---------- Information supplied ----------

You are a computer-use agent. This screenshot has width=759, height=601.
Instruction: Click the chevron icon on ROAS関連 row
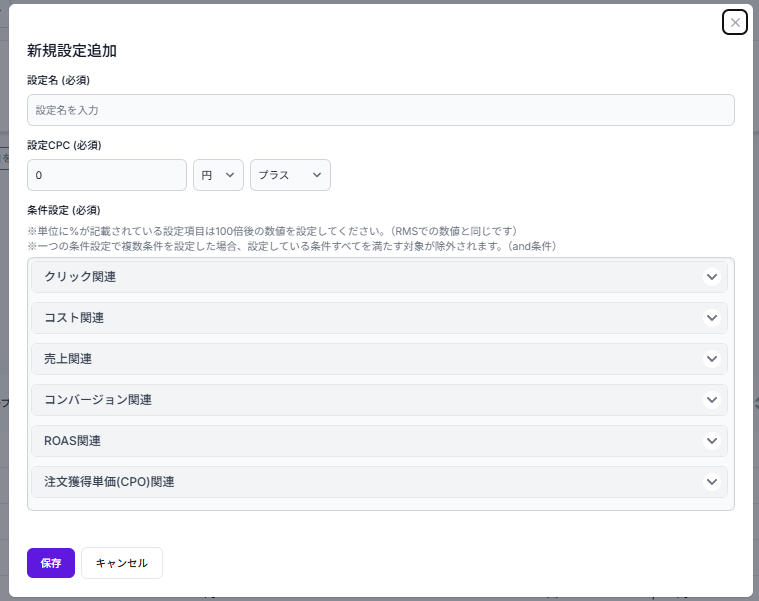(x=712, y=441)
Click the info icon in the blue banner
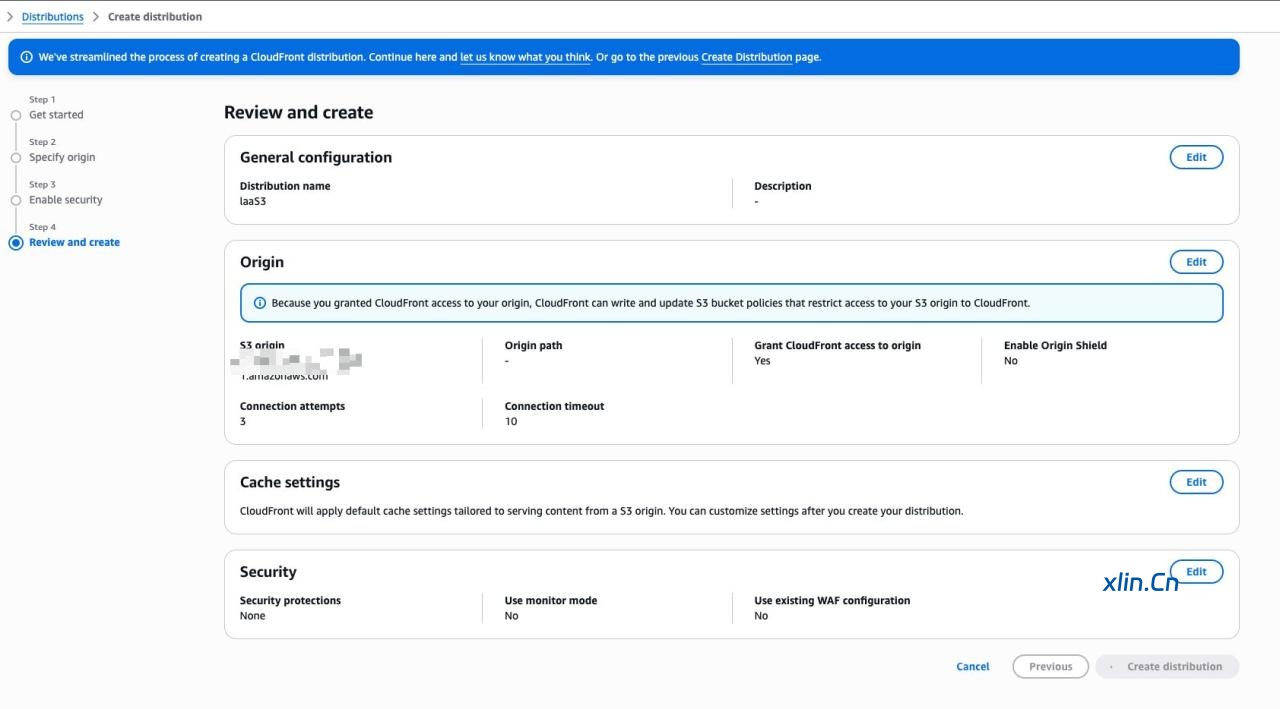The image size is (1280, 709). [x=26, y=57]
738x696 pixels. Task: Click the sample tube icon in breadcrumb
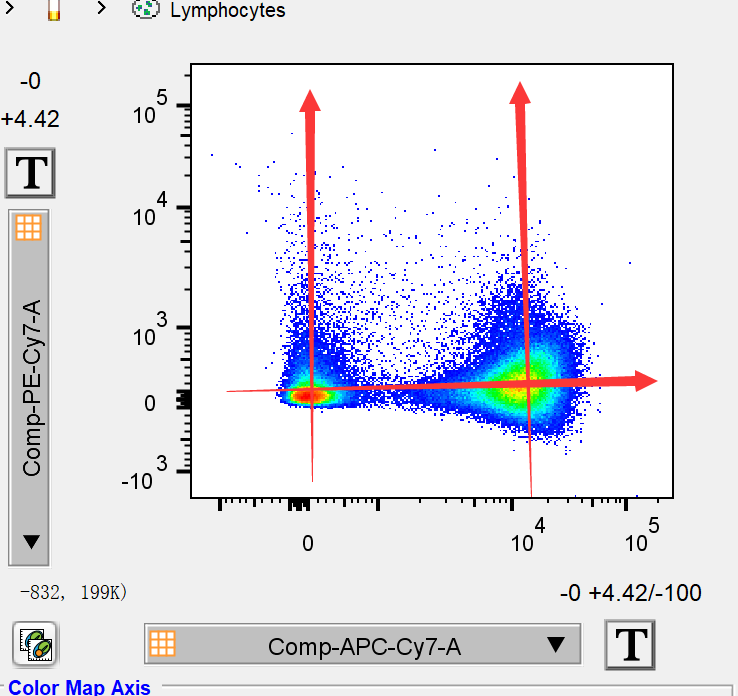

----------

_Exercise goal:_ Leaving the pictures aside, output each entry above exactly as written.

_Your response:_
You are a computer-use agent. This screenshot has width=759, height=601.
Instruction: Click the chevron icon on ROAS関連 row
(x=712, y=441)
Click the info icon in the blue banner
The image size is (1280, 709). [x=26, y=57]
738x696 pixels. Task: Click the sample tube icon in breadcrumb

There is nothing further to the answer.